• _DIRECTIVE_
Please repeat the entries, beginning at the line that has "This screenshot has width=643, height=720." and stopping after the line with "will tap(521, 547).", swapping "change value" for "change figure" and leaving everything else unchanged.

• _LISTING_
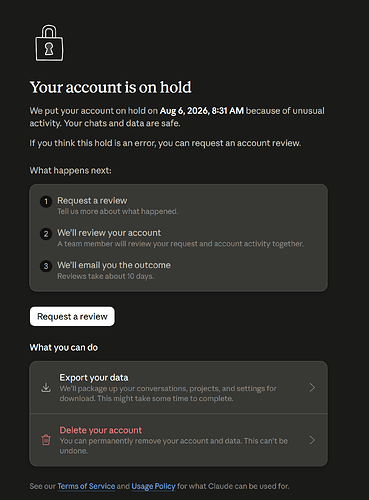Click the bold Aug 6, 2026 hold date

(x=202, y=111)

--

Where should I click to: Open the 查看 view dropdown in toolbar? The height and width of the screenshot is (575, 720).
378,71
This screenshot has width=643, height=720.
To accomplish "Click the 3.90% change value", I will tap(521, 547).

--

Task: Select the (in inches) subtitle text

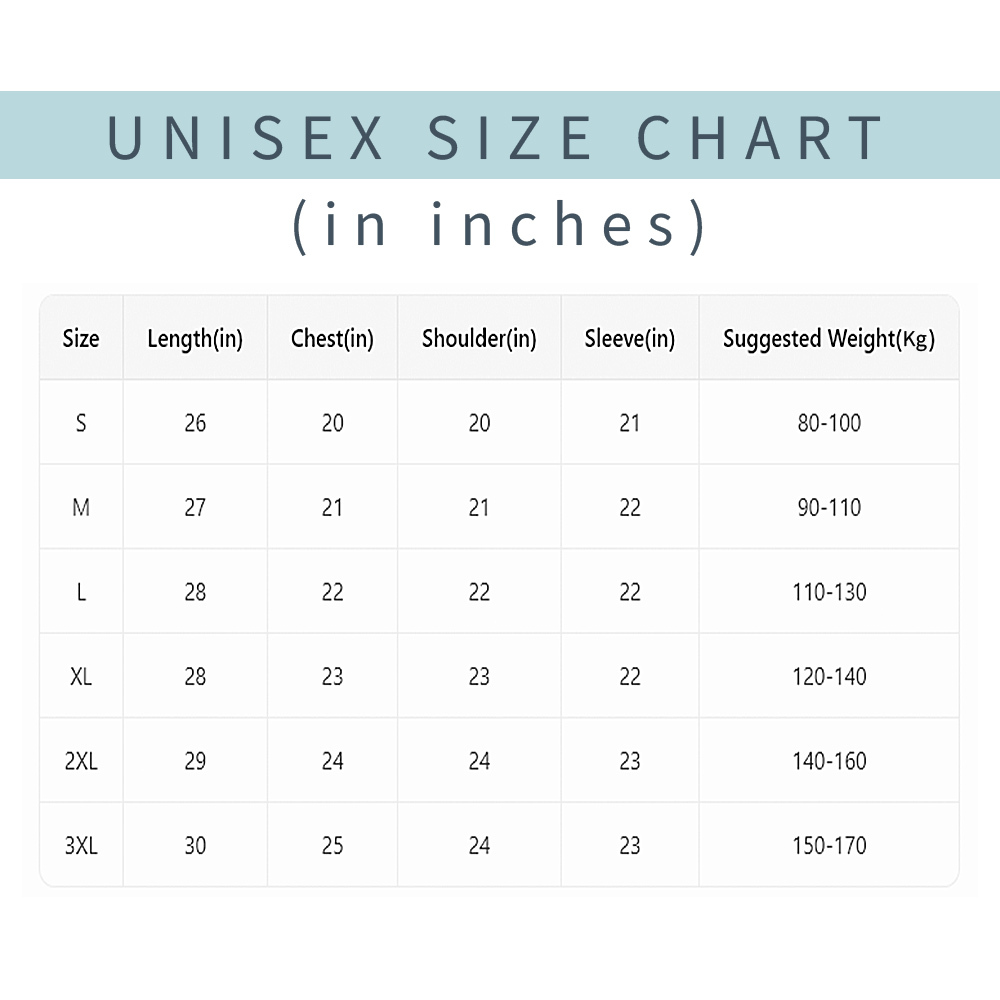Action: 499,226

• _THE SOLUTION_
This screenshot has width=643, height=720.
To accomplish "Click the 3.90% change figure", I will tap(521, 547).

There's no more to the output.